O que aconteceu com ela, creio que jamais saberei. Despedi-me dela pouco depois, quando minha mãe me chamou para ir embora - aquela despedida típica de criança, pouco mais que um grito antes de sair correndo para longe. Posso estar enganado, a memória romantiza algumas coisas e dramatiza outras, mas tenho a impressão de que aquela foi a última vez que nos falamos. O bimestre acabou, com ele o ano letivo, a moça bonita de cabelos cor de terra e bermuda jeans foi para outro colégio e sabe Deus o que foi feito dela. Não recordo nem mesmo o seu nome: lembro que era composto, ou tenho a impressão de que fosse um nome composto, mas dificilmente conseguiria me lembrar qual fosse, mesmo que me esforçasse muito. Como disse antes, o tempo se move de forma peculiar quando se é uma criança: quando dizemos tchau nunca é um adeus, e o nunca mais sempre parece reversível. No entanto, a menina que, antes de todos, recomendou-me que eu tentasse ser jornalista dobrou a esquina da minha vida e foi-se em definitivo, para não mais voltar.
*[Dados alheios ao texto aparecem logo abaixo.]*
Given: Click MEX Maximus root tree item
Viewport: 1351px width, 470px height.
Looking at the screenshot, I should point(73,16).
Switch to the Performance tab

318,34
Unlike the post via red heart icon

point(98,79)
Por algum motivo, não consigo acreditar que ela tenha sequer cursado Jornalismo, que dirá ingressado de fato na profissão. Me parece mais provável que tenha, como tantos outros alunos e alunas daquela humilde escola de classe média-baixa, desviado do rumo de seus sonhos em algum ponto do caminho. Não é, no fim das contas, o que acontece com a maioria de nós? É difícil, de qualquer modo, imaginar o que tenha sido feito dela - se tem filhos, um marido, um emprego, uma casa. Para mim, ela ainda tem quatorze anos, ainda prende o cabelo logo abaixo da nuca, ainda usa tênis brancos e senta em um banco de pedra da Escola Estadual Visconde do Rio Grande, Praça Aratiba, sem número, para conversar com um moleque de dez anos sobre o que ambos pretendem fazer de seu futuro.

Espero, de qualquer modo, que esteja bem. Que, realizado ou não seu sonho profissional de oitava série, sinta-se feliz com o rumo que sua vida tomou. E ao mesmo tempo surge dentro de mim, que fiz o ensino médio e entrei na faculdade e hoje sou jornalista formado trabalhando em site de notícias e muito satisfeito com isso, uma sensação que mistura gratidão e responsabilidade. Sou, de certo modo, herdeiro do sonho daquela moça; talvez tenha restado a mim a chance de concretizar aquela conversa, de mostrar que às vezes a gente sonha algo e esse sonho pode, de algum modo que ninguém jamais consegue prever, virar realidade.

As chances são de que nunca mais nos vejamos. Mas, se eu a encontrasse hoje - ou melhor, se eu pudesse voltar no tempo e sentar de novo naquele banco de pedra áspera da Praça Aratiba, sem número, local onde até hoje se ergue a Escola Estadual Visconde do Rio Grande - eu a agradeceria por ter me emprestado um pouco do seu sonho, pois ele até hoje tem sido muito útil para mim. E me despediria dela um pouco melhor - dando um abraço talvez, mesmo que rapidamente. Afinal de contas, o amor que surge puro dura para sempre, e as pessoas que amo são sempre alvo do meu melhor abraço.